Overview
- Investors preferred growth stocks over this category during low-inflation years.
- During inflationary periods, less indebted companies are less impacted by rising rates on their balance sheets and can take advantage of price increases to repay their debt more quickly.
- The value equities category outperformed the European equity market in 2022.
Current Situation
The market is hesitating between two scenarios:
1. Deflationary scenario
In this scenario, inflation becomes decreasing without significant rate hikes, favoring growth stocks.
2. Inflationary scenario
In this scenario, rising inflation requires further rate hikes, favoring value stocks.
Inflation Scenario
Faced with persistently high inflation, strong employment figures, and sustained household consumption, central banks should act to prevent an overheating economy that has a negative long-term impact. In this scenario, companies with healthy balance sheets and resilient business activity will be favored by investors seeking safe and stable assets.

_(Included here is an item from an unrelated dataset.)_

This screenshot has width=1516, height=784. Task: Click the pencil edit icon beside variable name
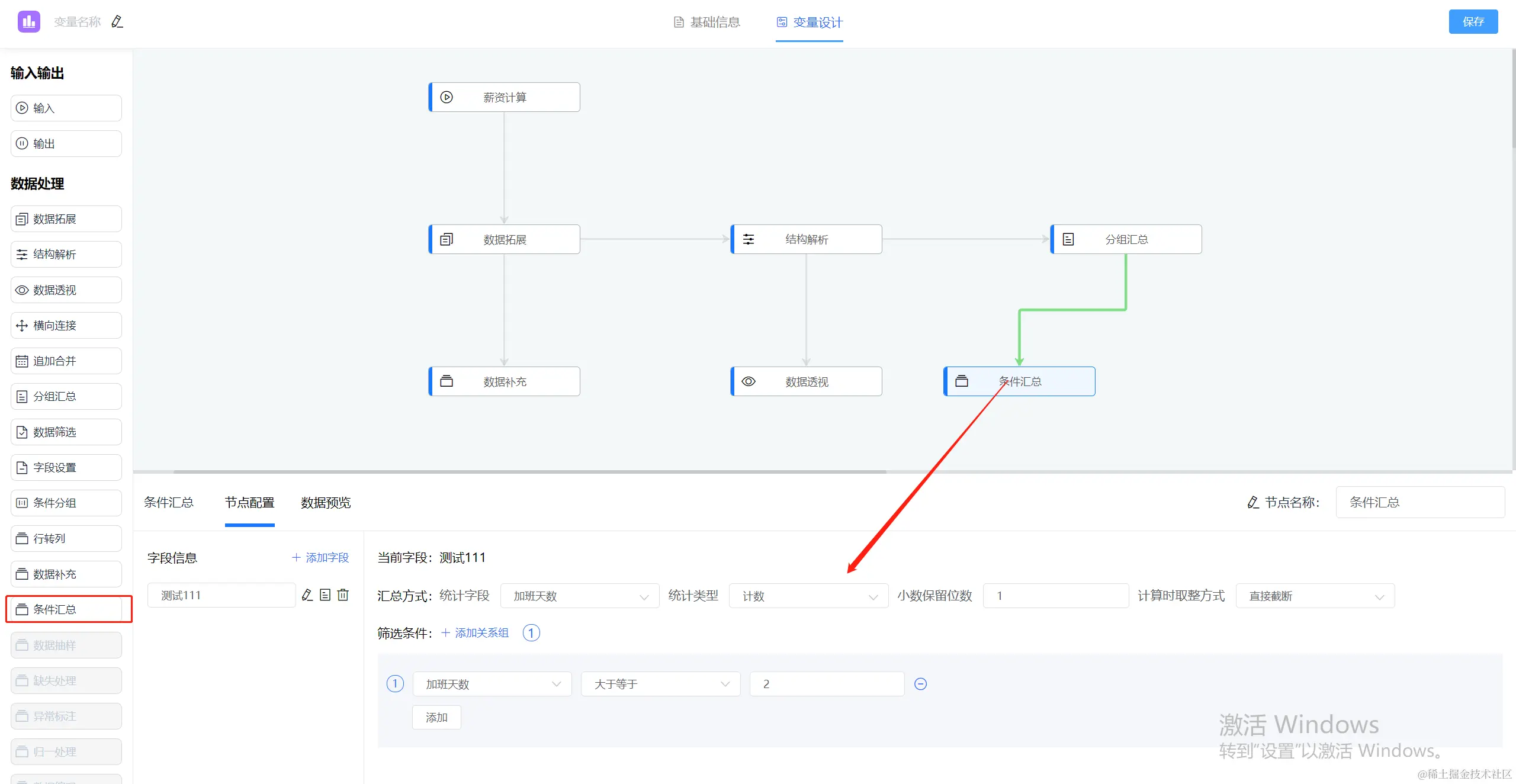(x=117, y=22)
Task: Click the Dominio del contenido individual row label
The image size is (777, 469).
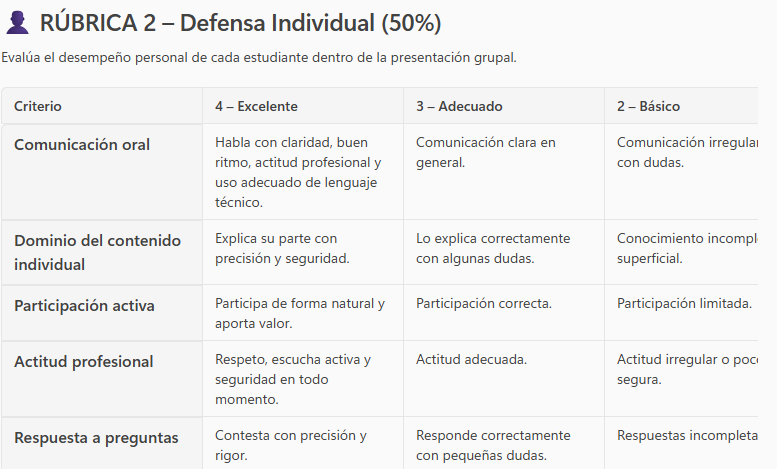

This is the scenario we experienced in 2022 with the Europe mixed growth equities category outperforming the European equities market by 7.3%.

Disinflation Scenario
Inflation decreases without further sharp rate hikes. Companies can now finance themselves at rates that allow them to invest significantly and sustainably. In this scenario, the market will favor companies with strong growth potential.
This scenario is the one we experienced for many years before 2022 and could recur as early as 2023 if a recession is avoided.

Past performance does not guarantee future results. Fees are included in performance figures. The content above does not constitute investment advice. It is an objective analysis of financial information.